* [EXERCISE DIRECTIONS]: Below are some entries. Copy each line in them that holds "computer".
====== TASK MATERIAL ======
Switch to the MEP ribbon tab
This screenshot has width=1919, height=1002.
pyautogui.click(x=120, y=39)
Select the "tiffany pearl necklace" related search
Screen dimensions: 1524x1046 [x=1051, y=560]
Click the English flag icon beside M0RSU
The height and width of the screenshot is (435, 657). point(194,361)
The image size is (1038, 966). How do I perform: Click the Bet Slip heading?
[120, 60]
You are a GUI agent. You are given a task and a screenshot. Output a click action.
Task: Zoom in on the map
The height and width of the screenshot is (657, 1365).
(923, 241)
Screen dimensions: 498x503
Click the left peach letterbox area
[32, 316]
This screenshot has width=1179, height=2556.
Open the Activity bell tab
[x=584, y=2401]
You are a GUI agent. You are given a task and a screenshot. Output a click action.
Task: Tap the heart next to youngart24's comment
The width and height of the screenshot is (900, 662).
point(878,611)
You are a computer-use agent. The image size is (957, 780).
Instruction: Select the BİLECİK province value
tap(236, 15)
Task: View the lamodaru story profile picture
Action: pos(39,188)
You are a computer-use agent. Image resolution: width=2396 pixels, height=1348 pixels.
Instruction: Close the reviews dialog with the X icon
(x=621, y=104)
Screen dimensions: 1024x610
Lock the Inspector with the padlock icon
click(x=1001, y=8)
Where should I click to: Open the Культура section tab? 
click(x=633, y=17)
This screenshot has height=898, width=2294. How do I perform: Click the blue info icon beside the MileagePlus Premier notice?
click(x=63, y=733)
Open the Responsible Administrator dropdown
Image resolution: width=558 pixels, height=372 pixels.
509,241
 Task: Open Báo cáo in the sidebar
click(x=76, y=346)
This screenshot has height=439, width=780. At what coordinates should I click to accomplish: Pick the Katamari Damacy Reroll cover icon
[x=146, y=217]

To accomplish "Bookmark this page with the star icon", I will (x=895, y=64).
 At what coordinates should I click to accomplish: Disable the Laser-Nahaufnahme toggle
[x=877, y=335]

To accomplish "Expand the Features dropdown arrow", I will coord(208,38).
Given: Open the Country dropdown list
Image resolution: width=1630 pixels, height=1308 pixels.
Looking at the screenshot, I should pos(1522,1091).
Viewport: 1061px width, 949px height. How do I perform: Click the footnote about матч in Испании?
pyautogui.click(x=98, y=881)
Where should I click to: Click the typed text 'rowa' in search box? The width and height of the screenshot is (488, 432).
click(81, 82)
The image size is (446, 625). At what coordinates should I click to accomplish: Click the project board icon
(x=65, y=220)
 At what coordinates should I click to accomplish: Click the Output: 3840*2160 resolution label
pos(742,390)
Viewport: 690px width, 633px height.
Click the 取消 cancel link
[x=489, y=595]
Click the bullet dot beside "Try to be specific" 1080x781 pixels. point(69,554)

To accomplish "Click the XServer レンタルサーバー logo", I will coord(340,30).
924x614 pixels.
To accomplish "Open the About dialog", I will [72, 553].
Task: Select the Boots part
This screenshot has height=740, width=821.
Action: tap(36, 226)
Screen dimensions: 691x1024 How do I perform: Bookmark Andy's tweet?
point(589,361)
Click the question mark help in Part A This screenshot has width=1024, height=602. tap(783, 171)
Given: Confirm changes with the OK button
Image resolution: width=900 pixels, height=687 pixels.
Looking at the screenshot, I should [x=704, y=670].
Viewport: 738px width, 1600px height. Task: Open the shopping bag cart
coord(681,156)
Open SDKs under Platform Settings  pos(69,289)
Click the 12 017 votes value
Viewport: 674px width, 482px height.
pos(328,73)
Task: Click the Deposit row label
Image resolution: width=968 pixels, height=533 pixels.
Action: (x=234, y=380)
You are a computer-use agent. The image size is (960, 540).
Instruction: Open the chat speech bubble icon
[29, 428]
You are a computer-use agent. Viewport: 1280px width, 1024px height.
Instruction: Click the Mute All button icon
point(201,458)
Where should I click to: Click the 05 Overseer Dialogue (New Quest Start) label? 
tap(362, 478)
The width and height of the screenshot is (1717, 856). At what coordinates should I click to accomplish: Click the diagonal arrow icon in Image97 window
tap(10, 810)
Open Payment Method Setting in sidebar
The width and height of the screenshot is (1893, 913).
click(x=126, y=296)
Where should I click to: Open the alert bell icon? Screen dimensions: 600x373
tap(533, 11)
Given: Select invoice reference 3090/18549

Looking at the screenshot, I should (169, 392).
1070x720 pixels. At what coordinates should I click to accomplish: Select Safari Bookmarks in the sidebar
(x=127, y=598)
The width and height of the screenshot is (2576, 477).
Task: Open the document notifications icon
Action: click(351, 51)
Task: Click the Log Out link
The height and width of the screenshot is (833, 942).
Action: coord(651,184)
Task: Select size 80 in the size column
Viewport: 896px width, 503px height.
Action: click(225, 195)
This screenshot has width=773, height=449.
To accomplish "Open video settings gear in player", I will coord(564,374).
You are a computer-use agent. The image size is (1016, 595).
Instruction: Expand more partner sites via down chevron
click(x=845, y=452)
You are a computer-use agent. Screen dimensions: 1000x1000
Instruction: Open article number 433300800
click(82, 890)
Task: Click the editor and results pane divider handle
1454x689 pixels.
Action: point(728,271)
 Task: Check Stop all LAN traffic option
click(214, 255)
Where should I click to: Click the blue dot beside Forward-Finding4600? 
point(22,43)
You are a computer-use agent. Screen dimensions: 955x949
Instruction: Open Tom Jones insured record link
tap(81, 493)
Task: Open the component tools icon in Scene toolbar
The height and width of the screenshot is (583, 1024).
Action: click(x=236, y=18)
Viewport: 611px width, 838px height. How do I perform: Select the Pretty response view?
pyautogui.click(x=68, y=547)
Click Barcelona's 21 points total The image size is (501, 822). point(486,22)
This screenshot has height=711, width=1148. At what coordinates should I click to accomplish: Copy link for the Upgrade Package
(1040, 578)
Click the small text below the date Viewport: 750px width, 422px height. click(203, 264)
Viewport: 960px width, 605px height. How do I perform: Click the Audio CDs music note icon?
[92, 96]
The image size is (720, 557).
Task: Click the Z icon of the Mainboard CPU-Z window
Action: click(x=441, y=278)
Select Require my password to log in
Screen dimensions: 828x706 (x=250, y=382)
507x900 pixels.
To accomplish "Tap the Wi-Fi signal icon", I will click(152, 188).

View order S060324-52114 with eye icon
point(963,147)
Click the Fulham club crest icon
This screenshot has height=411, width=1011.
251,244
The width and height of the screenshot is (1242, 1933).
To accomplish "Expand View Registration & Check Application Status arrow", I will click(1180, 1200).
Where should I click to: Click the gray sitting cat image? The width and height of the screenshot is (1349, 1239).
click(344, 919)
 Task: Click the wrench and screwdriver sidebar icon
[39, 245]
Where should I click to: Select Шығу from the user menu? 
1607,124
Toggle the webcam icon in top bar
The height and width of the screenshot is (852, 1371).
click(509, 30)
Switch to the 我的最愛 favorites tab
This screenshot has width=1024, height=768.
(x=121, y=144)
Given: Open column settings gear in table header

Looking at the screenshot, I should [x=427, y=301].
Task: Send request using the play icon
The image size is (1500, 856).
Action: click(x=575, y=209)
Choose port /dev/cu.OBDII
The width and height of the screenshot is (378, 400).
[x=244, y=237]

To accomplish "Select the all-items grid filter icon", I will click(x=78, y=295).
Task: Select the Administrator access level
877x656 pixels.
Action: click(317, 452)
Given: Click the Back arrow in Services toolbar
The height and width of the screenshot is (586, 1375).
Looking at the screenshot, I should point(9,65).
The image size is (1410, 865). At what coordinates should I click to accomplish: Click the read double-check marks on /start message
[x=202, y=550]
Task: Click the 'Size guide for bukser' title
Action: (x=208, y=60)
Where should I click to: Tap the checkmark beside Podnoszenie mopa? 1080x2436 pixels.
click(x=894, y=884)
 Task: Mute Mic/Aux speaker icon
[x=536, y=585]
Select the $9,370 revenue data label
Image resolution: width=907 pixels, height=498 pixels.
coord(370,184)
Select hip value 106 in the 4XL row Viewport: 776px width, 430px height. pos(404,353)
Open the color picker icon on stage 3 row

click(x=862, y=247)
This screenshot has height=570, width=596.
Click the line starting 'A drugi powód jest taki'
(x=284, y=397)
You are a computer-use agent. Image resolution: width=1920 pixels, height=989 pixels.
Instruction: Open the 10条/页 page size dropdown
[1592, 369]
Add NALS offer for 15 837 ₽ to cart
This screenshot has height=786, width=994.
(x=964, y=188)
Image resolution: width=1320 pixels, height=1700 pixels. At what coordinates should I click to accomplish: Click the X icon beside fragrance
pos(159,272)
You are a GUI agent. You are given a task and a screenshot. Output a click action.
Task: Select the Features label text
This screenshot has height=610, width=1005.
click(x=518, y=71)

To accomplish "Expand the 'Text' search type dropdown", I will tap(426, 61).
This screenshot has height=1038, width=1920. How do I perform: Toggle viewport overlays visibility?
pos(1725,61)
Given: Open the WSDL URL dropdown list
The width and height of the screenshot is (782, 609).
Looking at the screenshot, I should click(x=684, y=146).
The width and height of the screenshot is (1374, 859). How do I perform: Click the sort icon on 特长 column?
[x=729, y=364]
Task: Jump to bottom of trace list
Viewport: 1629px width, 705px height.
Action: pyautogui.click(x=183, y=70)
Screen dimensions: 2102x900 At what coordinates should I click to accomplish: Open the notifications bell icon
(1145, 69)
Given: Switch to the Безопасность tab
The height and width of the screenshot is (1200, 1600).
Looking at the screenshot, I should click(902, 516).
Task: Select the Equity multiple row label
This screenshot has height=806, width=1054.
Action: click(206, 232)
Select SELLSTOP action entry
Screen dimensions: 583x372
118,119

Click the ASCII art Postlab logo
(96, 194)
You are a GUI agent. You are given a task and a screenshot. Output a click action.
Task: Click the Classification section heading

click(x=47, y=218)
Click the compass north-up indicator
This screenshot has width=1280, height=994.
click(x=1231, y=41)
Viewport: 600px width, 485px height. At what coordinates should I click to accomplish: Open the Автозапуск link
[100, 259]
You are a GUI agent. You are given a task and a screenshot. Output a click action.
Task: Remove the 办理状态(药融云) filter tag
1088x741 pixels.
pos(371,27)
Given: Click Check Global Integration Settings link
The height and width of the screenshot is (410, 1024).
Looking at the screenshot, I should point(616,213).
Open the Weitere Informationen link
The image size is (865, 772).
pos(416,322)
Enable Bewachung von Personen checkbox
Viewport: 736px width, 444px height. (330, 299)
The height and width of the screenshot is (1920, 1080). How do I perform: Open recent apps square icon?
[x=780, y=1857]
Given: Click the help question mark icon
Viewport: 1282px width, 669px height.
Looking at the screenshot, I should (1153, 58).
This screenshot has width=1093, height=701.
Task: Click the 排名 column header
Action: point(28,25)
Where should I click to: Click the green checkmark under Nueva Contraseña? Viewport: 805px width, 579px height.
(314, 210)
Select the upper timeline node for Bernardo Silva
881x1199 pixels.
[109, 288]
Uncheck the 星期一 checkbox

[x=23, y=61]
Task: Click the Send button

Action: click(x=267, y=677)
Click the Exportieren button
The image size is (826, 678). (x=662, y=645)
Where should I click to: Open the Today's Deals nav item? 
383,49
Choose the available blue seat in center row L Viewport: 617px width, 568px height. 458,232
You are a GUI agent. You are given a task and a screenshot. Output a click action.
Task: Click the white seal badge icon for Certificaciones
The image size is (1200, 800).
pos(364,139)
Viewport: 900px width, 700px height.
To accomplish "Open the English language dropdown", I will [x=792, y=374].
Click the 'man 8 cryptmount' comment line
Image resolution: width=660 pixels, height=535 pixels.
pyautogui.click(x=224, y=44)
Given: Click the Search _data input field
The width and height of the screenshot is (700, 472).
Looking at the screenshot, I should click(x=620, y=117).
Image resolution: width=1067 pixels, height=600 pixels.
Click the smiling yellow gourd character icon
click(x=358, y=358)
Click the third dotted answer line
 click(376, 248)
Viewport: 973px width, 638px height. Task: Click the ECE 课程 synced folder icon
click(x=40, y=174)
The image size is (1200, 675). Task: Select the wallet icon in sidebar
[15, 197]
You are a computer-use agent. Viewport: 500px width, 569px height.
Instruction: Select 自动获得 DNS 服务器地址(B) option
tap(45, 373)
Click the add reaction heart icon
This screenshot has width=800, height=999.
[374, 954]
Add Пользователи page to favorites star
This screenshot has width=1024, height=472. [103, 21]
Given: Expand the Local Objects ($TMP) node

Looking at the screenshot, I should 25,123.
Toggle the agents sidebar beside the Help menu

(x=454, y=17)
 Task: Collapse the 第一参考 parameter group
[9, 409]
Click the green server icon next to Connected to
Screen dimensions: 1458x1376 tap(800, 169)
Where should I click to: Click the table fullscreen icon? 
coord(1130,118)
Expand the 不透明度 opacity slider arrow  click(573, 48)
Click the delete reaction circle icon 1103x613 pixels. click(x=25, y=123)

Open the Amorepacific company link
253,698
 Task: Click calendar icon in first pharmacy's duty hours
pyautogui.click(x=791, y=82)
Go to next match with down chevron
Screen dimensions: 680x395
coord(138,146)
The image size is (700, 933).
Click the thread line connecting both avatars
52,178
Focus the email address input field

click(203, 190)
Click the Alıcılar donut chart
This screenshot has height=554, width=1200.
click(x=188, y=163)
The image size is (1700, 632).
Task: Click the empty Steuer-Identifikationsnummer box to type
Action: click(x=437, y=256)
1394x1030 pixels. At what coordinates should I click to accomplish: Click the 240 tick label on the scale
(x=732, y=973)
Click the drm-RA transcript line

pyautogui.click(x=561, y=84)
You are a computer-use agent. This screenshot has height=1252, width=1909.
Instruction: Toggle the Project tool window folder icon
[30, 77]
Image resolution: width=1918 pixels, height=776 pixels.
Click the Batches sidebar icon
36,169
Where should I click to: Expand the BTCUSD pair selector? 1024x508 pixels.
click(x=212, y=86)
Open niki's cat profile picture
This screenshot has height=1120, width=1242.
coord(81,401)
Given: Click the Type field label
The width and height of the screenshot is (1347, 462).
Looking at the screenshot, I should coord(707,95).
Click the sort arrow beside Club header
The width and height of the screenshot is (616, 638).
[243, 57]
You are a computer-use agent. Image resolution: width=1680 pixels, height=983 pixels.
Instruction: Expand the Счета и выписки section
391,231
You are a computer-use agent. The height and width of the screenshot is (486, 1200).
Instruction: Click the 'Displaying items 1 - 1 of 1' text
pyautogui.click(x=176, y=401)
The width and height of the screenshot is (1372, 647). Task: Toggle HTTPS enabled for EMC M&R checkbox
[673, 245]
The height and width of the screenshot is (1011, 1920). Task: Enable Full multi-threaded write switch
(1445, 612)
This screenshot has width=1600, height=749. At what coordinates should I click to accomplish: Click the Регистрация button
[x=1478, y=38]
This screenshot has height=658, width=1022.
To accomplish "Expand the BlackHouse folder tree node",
======
* [RESULT BELOW]:
You are a computer-use agent. The image size is (957, 780).
You are a computer-use agent. Image resolution: width=2396 pixels, height=1348 pixels.
You are a computer-use agent. The image size is (960, 540).
You are a computer-use agent. Viewport: 1280px width, 1024px height.
You are a computer-use agent. The image size is (1016, 595).
You are a computer-use agent. Screen dimensions: 1000x1000
You are a computer-use agent. Screen dimensions: 955x949
You are a computer-use agent. Image resolution: width=1920 pixels, height=989 pixels.
You are a computer-use agent. Viewport: 500px width, 569px height.
You are a computer-use agent. This screenshot has height=1252, width=1909.
You are a computer-use agent. Image resolution: width=1680 pixels, height=983 pixels.
You are a computer-use agent. The height and width of the screenshot is (486, 1200).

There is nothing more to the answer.